Today is Guy Fawkes Day! Awesome! Wait… what does that mean? Do we get presents?

Guy Fawkes Day dates back to the failed 1605 attempt by a group of English Catholics (among them Guy Fawkes) to assassinate King James I of England and blow up the Houses of Parliament. Two years ago, our colleague Alex Altman explained the history of the holiday, and how it is celebrated:

Today, Guy Fawkes Day — also known as Bonfire Night — is marked across the United Kingdom by celebrations. To foot the bill for the traditional fireworks, children roam the streets in the days leading up to the event, brandishing their effigies — known as “Guys” — and ask passers-by for a “penny for the guy.” (The phrase famously serves as the second epigraph to T.S. Eliot’s 1927 meditation on despair, “The Hollow Men.”) Families gather for food and festivities that might seem incongruous with the event’s bloody origins — although perhaps not as incongruous as lighting fireworks and bonfires to celebrate an abortive attempt at arson.

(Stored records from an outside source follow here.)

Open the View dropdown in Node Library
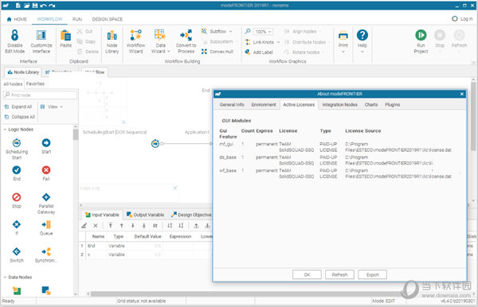Image resolution: width=478 pixels, height=307 pixels. click(x=52, y=107)
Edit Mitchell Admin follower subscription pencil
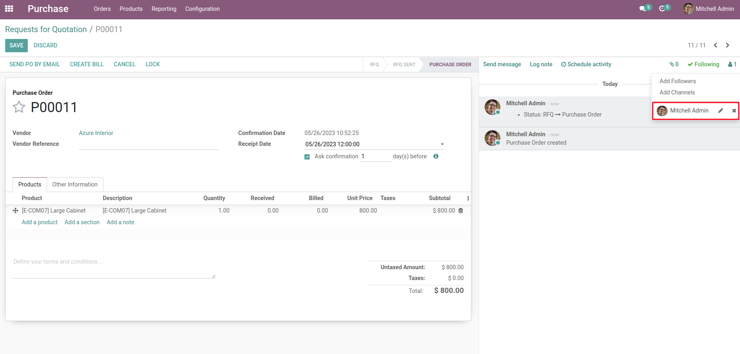This screenshot has width=740, height=354. (721, 111)
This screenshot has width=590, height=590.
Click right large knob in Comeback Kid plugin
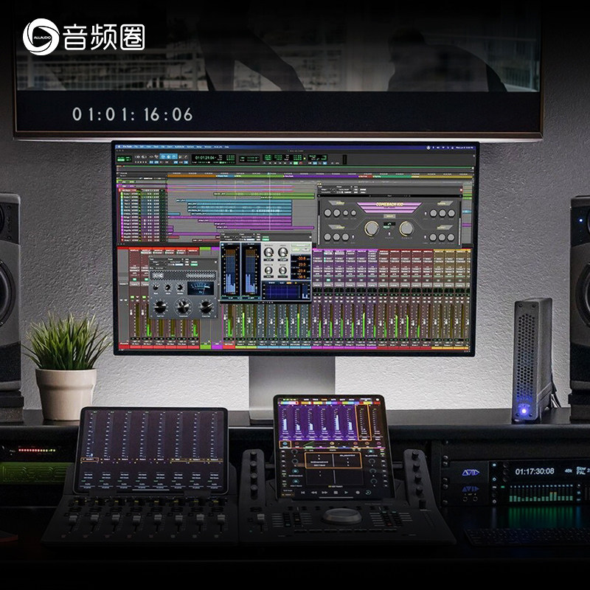pos(406,229)
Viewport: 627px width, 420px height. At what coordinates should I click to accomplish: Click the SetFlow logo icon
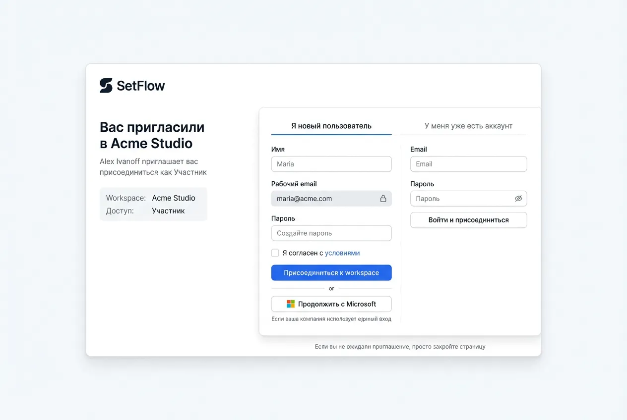click(106, 86)
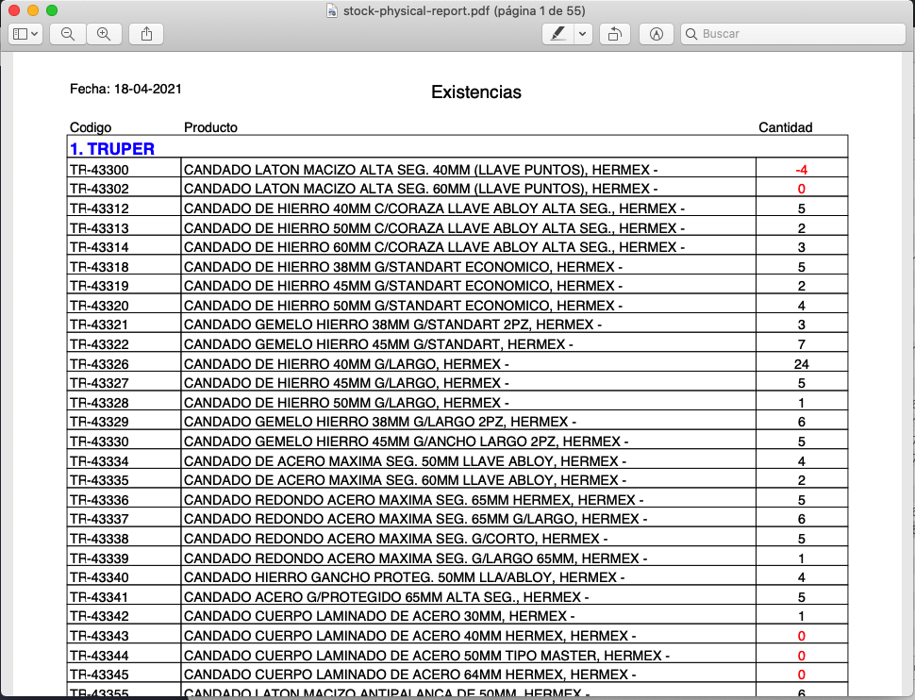Activate the highlight pen tool
This screenshot has width=915, height=700.
click(x=557, y=34)
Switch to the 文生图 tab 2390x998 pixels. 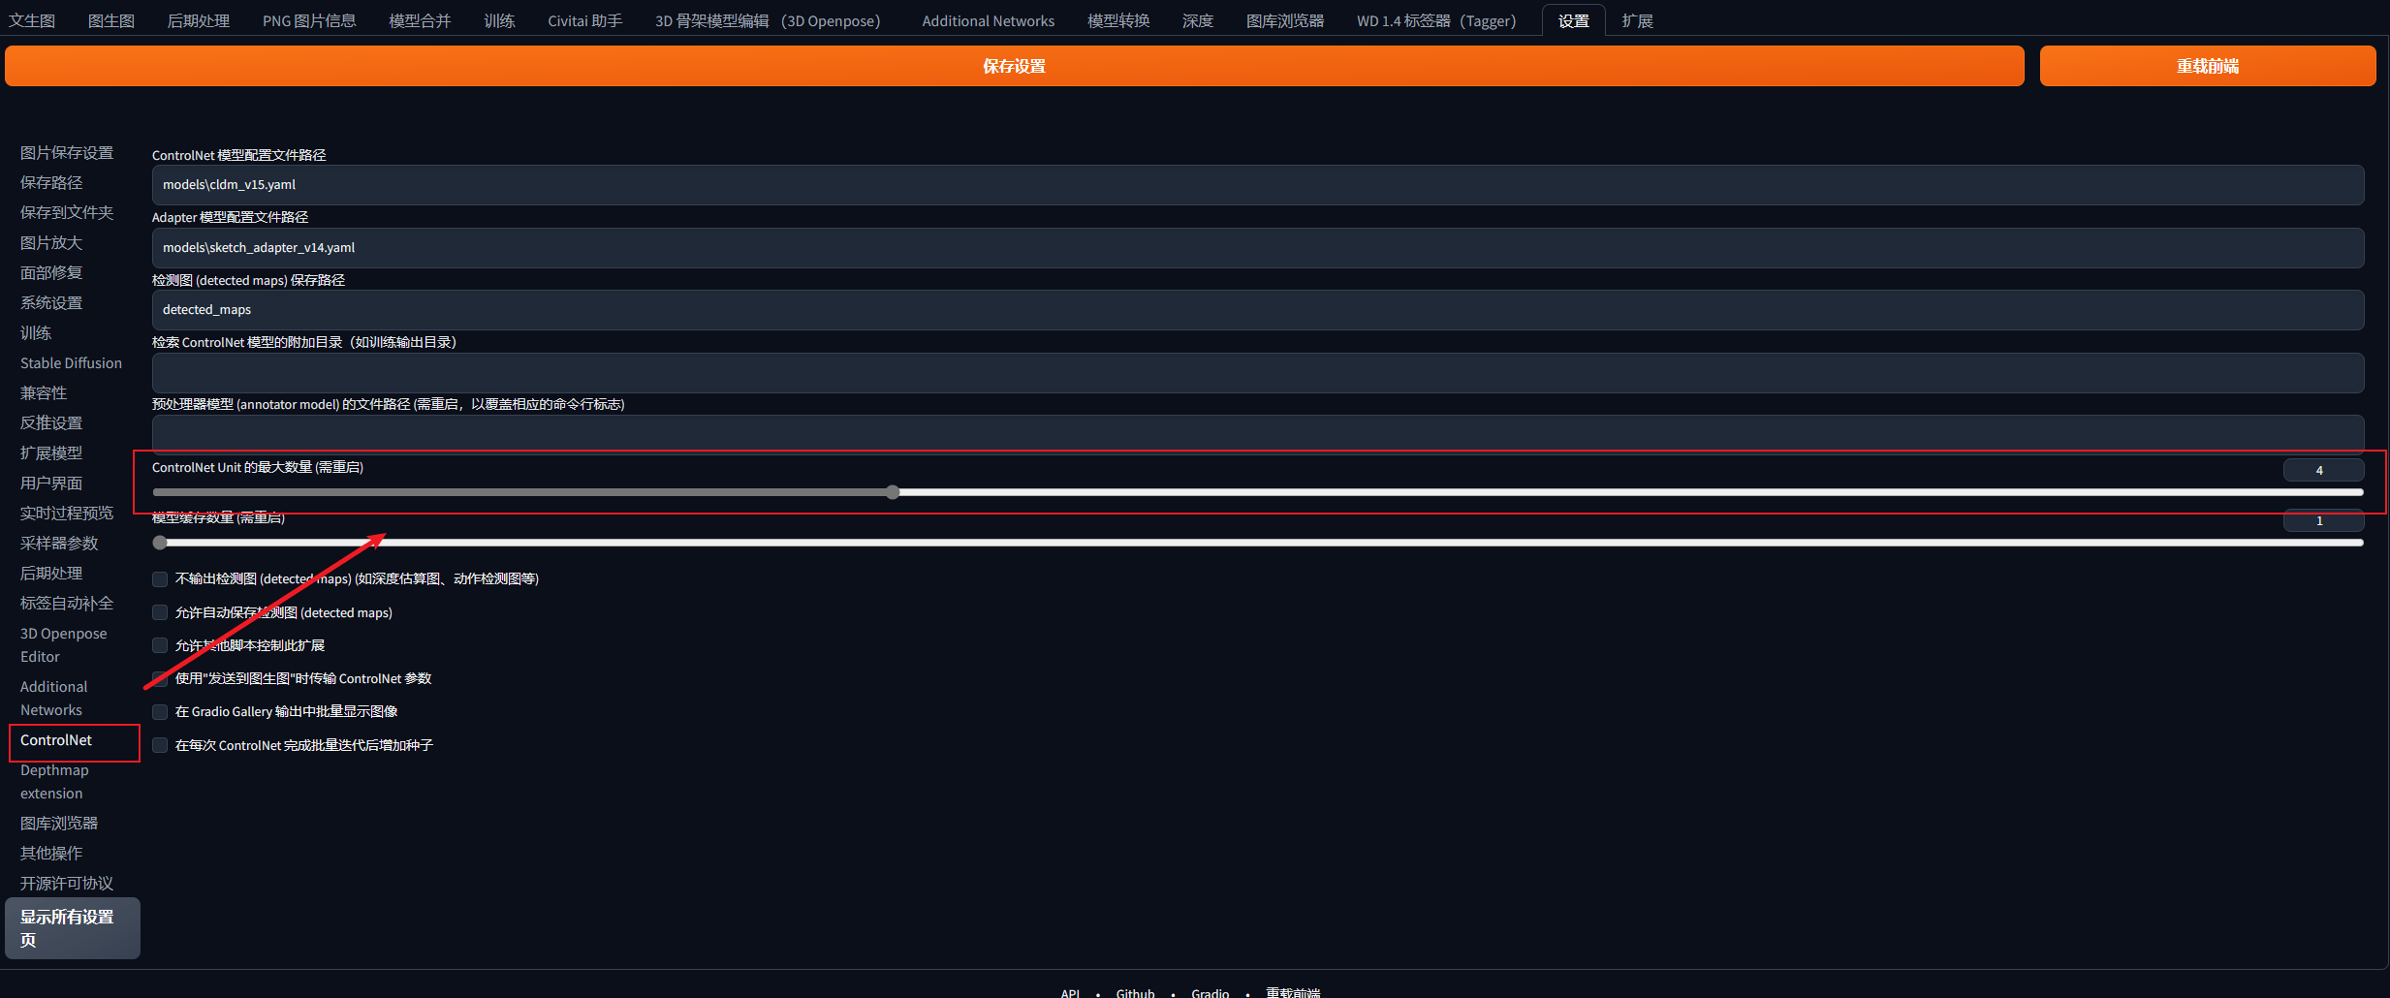[32, 20]
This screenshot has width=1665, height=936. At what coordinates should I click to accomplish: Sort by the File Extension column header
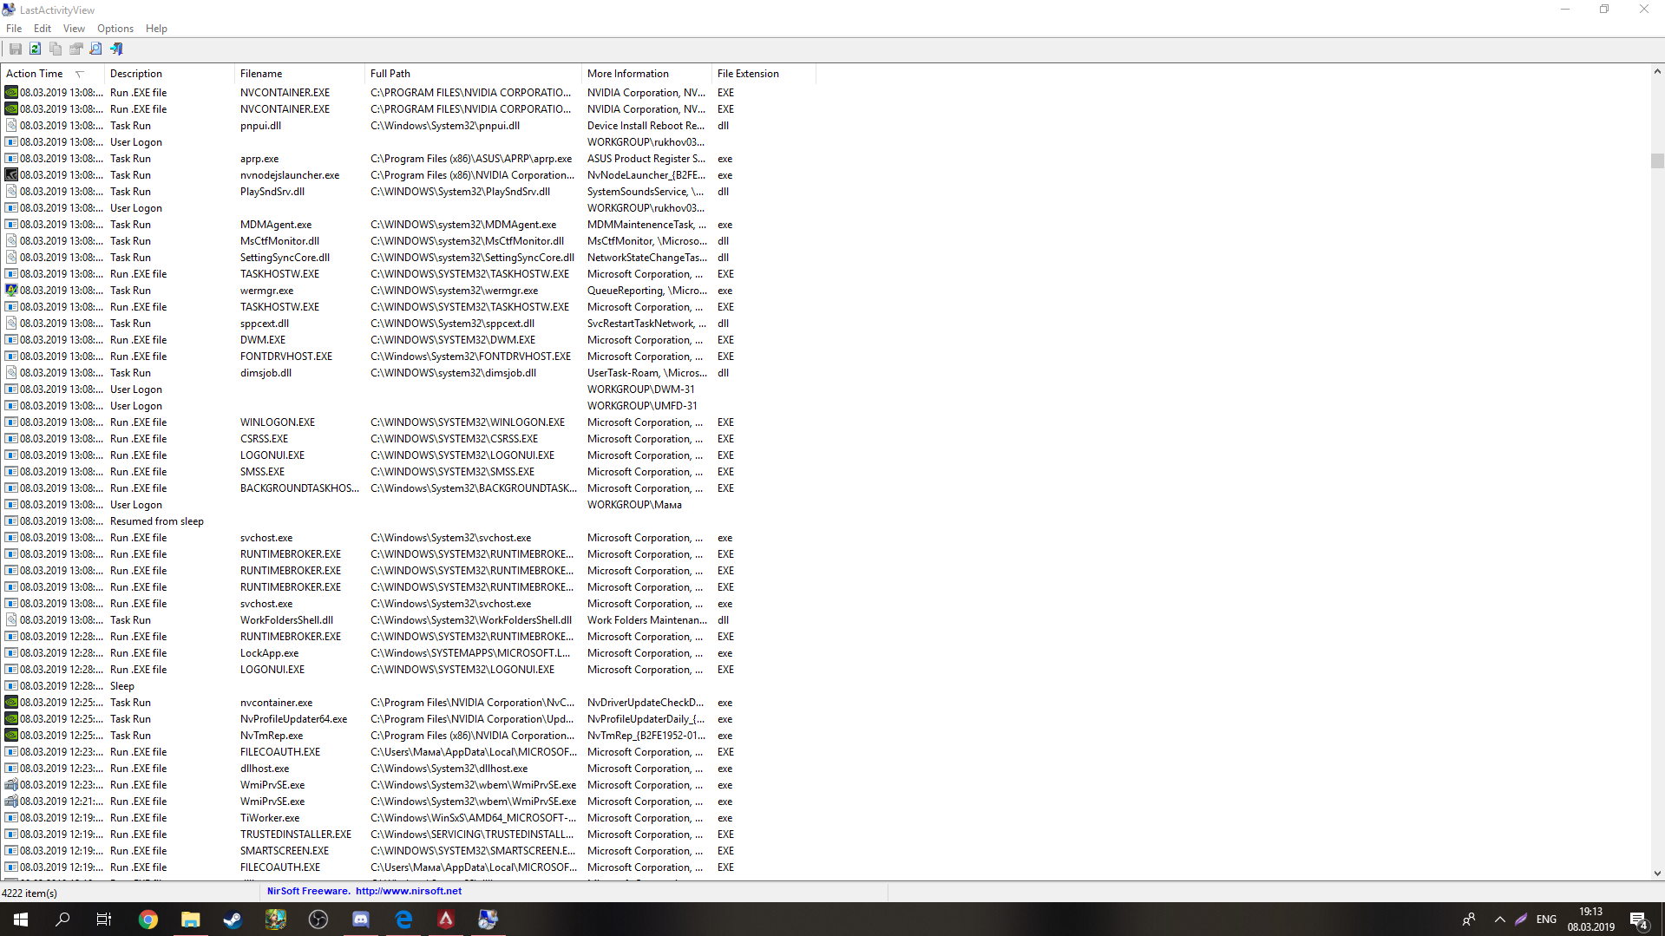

Besides inspiring a festive night of bonfires, Fawkes has become in recent years has become a hero to modern activists in the Tea Party movement, as well as to the anonymous Internet muckrakers at 4chan. One fundraising drive for ur-Tea Partier Ron Paul’s 2008 Presidential campaign explicitly referenced the famous “Remember remember the fifth of November” rhyme; as one Ron Paul supporter told the New Yorker on the occasion, “It gets quite confusing … On a date that’s meant to be anti the guy who’s anti-Parliament, the idea here is to be giving money to someone who’s anti-Parliament.” (via the Christian Science Monitor)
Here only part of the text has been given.